The BBC licence fee is untenable in its present form. A new system must be devised to keep the funding of the BBC in the hands of the citizens and not the state.


For years campaigners for public broadcasting have always said, retain the BBC licence fee, naturally. It has long come under fire from corporate competitors and when the renewal of the BBC Charter comes up next year, the enemies would be right if nothing were changed.

First, they will say that the fee is a flat rate levy, the same for rich and poor, and with the force of law. The poor are thereby criminalised and occasionally imprisoned for their inability to pay. It’s not an imprisonable offence not to pay the fee but about 50 people a year are jailed for failure to pay the fine and they are all poor people.

Leading Tory MP John Whittingdale, chair of the Commons culture committee, has said that it is worse than the poll tax in this regard because that had relief for the poor. Other Tories have shown equally moving compassion; it may all be wholly bogus but that’s not the point. The fee is unfair.

Both the BBC and the Commons committee have been working on schemes to “de-criminalise” the fee. Fortunately they have not yet chosen to advance such a plan. The fact is that decriminalisation is unworkable: the day after it’s introduced the right-wing press would launch campaigns for non-payment, which they are constrained from doing at present because they can’t really exhort people to break the law.

And in any case you couldn’t keep the fine for non-payment (generally a standard £160) but remove the risk of imprisonment, because you can always be jailed, or have your possessions seized, ultimately, for not paying a fine.

The second argument is the fee’s technological redundancy. It is still based on the ownership of a TV set, a big flat box full of wires, at a time when more and more TV viewing is done online. Recent Ofcom research showed that more than a million households now watch TV channels exclusively online and do not possess a set. In 10 years’ time for the next BBC round there may not even be such a thing as a separate TV set. This is another objection to the licence fee that you can see coming.

So what to do? Of the various alternative means of payment, the best solution would be a household charge levied with the council tax. This could have the great advantage of graduated rates, varied according to the council tax bands, say from £100 to £200 a year. People on housing benefit who have their council tax paid for them will be exempt.

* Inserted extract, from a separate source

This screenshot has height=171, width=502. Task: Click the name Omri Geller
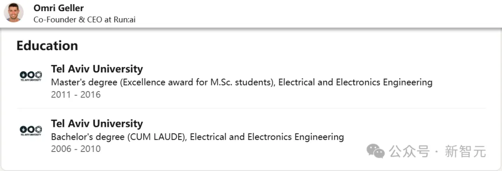(59, 8)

County police forces are funded in this way, though the charge is the same for all taxpayers. The same is the way they raise the equivalent audio-visual tax in France; that again is flat rate, though there are exemptions.

There will be bureaucratic resistance and part of the revenue will have to go to local authorities to pay for the collection and administration. But it avoids the problem of levying the fee through national taxation which would put it in the hands of government.